Scheele's letters and laboratory notes just published by Prof, von Nordenskjöld bear evidence of his advanced knowledge in most departments of chemistry, and of the unusually large number of his researches, observations, and exact discernment in his numberless experiments and deductions. The book abounds in novel views and facts relative to the interesting period of the transformation from the phlogiston epoch to the modern doctrines of chemical philosophy and application.

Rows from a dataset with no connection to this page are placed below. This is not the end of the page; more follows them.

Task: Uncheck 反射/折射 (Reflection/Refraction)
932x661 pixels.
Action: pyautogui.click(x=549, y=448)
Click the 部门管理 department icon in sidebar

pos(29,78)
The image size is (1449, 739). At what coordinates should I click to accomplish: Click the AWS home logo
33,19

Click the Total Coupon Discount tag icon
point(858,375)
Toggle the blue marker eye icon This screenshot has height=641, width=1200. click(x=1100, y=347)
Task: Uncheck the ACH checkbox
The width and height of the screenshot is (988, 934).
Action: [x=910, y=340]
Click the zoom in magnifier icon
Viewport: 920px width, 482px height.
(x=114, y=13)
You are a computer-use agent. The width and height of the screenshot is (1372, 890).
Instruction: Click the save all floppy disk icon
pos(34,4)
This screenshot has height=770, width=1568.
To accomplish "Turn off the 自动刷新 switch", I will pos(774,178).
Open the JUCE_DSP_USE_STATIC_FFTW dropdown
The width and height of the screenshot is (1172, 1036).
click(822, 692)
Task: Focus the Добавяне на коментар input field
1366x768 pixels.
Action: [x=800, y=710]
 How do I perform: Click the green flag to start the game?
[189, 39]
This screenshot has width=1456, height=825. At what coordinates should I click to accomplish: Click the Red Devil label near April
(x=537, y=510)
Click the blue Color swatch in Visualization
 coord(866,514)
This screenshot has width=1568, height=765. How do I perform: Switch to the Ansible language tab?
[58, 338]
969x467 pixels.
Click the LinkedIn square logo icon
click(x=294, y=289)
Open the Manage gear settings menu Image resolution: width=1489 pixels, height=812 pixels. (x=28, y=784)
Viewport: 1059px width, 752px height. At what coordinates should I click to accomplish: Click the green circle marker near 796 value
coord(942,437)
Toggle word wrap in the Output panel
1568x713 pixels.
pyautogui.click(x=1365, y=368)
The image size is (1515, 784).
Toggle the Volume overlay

It furthermore bears ample evidence of the fundamental influence and part which Scheele's labors and ingenuity have had in preparing and clearing the domain of chemistry for Lavoisier's subsequent theoretical consummation.
- ↑ Reprinted in vol. iv, pp. 188 and 208, of Pharmaceut. Rundschau, New York.
- ↑ Although living more than half his life in Sweden, Scheele remained so much a German that his knowledge of the Swedish language was imperfect; his essays addressed to the Academies of Stockholm and Upsala, as well as his correspondence, were all written in German.
- ↑ Carl Wilhelm Scheele. Nachgelassene Briefe und Aufzeichnungen. Herausgegeben von A. E. Nordenskjöld. One large octavo volume, pp. 506, with illustrations and fac simile letters. Stockholm, 1892. This work is published by subscription only, and according to order the German or Swedish edition will be sent postpaid by mail on receipt of five dollars paid by international money order addressed to Dr. E. Svedmark, Geological Survey, Stockholm, Sweden.